What I struggled with most were callbacks and closures. Wrapping a function that takes another function as an argument requires special care:

  • The Fortran code cannot contain closures involving the callback.
    With GCC, this results in a trampoline (executable stack), which causes all sorts of trouble. (No, special trampoline flags will not help.) Binaries (wheels or X_jll) cannot be generated for musllinux. Even worse, in Julia you get a stack overflow error when the code is executed from the REPL — but not when run from a “new process.” (It’s as crazy as it sounds.)

    • For example, this “clever” idea to convert a C callback with explicit-shape arrays into a modern Fortran callback with assumed-shape arrays runs into the abovementioned issues.
  • The Julia code cannot have closures on the C callback that will be passed into the Fortran library, because Julia’s cFunction does not support closures on macOS + ARM.

    • In practice, this means the API of the Fortran library must be (re)designed to allow passing arbitrary data/context into the callback via a void* (i.e., type(c_ptr)) argument. This isn’t strictly necessary for Python bindings, but having it does make the code cleaner.
7 Likes

Very interesting topic. Thanks for sharing your experience. I also find the options in Python overwhelming. I also am not satisfied with the auto-wrappers like f2py which can be confusing to use or are tailored to a particular Fortran processor.

When you say “callbacks and closures”, are you referring to the Python and Julia side? Fortran doesn’t have closures in the full sense of the word.

Concerning trampoline flags, are you are referring to -ftrampoline-impl, discussed previously here: Implementation of a parametrized objective function without using module variables or internal subroutines - #41 by ivanpribec ?

Closures (or nested function calls; I don’t know what else to call them) are problematic both on the Fortran side and on the Julia side, quite likely for the same reason – trampolines.

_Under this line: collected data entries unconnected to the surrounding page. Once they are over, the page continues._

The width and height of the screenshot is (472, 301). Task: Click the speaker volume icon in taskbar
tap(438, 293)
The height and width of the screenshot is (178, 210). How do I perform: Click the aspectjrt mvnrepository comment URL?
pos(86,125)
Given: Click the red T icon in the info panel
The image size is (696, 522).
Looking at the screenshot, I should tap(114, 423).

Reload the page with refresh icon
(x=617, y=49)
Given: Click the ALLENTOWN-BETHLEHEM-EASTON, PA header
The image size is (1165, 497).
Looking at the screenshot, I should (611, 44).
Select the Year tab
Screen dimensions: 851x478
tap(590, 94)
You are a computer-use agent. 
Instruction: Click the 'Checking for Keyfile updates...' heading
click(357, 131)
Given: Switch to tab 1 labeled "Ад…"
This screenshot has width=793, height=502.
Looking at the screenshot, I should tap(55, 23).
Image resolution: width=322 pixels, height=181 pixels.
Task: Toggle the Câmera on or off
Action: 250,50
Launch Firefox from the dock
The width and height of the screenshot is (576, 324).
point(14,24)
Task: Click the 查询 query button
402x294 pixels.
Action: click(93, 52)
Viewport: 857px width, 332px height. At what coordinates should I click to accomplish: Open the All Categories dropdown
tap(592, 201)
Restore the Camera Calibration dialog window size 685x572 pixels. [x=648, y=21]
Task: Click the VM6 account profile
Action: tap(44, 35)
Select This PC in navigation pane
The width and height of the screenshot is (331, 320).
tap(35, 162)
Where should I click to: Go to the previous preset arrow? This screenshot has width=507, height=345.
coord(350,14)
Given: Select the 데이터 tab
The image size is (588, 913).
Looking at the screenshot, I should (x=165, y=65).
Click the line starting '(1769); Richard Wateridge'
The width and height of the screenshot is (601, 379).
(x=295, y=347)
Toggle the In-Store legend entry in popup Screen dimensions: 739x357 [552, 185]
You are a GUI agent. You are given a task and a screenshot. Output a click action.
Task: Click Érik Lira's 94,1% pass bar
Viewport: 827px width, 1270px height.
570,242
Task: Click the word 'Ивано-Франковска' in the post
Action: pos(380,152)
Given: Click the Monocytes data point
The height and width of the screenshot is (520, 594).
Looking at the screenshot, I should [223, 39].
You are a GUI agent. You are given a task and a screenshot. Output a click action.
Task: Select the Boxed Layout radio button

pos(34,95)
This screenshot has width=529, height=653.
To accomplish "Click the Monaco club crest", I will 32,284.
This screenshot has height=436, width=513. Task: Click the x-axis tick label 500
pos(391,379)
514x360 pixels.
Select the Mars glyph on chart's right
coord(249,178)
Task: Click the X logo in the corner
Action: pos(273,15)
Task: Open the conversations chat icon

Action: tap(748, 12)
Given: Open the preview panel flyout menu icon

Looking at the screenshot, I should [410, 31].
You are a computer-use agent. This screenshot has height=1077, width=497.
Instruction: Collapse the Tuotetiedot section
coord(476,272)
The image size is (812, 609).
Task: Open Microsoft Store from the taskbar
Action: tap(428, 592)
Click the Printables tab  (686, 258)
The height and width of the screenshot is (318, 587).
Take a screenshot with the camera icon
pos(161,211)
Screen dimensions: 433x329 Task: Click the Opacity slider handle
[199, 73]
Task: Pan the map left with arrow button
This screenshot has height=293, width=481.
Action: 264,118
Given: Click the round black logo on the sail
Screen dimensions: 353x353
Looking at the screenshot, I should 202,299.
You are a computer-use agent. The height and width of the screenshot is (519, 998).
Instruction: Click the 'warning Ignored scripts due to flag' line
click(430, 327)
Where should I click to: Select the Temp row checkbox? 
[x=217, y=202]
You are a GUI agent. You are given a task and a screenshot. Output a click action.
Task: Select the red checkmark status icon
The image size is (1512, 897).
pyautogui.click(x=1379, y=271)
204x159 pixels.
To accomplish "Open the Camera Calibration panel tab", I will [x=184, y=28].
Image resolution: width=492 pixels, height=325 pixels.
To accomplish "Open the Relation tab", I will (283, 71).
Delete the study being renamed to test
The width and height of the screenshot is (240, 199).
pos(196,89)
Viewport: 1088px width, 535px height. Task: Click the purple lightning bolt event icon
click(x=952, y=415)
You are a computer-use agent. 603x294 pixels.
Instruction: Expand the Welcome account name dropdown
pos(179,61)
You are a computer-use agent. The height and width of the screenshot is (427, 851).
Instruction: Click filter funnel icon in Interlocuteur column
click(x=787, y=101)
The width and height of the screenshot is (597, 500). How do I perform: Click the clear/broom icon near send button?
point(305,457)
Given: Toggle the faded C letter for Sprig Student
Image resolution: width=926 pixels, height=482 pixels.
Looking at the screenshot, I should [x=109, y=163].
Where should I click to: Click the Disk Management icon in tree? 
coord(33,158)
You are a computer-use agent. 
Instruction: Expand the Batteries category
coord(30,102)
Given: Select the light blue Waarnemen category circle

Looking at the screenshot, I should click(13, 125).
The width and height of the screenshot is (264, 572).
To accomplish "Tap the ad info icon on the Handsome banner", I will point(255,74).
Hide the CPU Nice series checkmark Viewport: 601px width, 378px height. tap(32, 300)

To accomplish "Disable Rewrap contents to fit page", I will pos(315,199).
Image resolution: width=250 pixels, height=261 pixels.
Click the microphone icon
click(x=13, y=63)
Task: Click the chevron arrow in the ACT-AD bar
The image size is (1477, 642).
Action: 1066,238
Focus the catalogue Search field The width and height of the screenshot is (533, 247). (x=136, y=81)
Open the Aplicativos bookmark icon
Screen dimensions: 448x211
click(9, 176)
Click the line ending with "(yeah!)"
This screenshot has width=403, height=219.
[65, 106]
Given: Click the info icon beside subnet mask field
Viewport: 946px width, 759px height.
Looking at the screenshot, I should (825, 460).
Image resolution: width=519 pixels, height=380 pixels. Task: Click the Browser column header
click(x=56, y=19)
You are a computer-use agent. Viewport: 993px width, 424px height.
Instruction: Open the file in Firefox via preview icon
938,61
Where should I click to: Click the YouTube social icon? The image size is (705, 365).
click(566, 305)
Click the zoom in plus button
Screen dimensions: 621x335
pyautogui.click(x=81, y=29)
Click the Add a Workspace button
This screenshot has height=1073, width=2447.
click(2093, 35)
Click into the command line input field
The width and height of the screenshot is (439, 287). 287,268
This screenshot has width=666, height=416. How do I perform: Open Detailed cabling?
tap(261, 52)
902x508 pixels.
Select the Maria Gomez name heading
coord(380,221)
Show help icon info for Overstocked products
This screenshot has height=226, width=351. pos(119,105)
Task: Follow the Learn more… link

Specifically, what got me in trouble on the Fortran side was the pattern shown below. This is perfectly valid Fortran code, but leads to the issues I mentioned.

subroutine solver_c(callback_c, ...) bind(c)
  procedure(callback_c_t) :: callback_c

  call solver(callback_f, ...)

  contains

    subroutine callback_f(x, y)
      real, intent(in) :: x(:)
      real, intent(out):: y(:)
      call callback_c(n, x, y)
    end subroutine 

end subroutine

Yes, I tried -ftrampoline-impl=heap and the like. I don’t mean the flags do not do what they are supposed to. The difficulty is that one needs a solution that works across all OS+arch, and is compatible with the specific constraints of the cloud wheel builders.

We should 100% do it

2 Likes

From my experience, the best solution for Python wrappers is to write manually the C extensions. This way you know exactly what you are doing. However, you have to get familiar with the Python C API and it can be time consuming.

As already mentioned the automated such as f2py or Cython are overwhelming.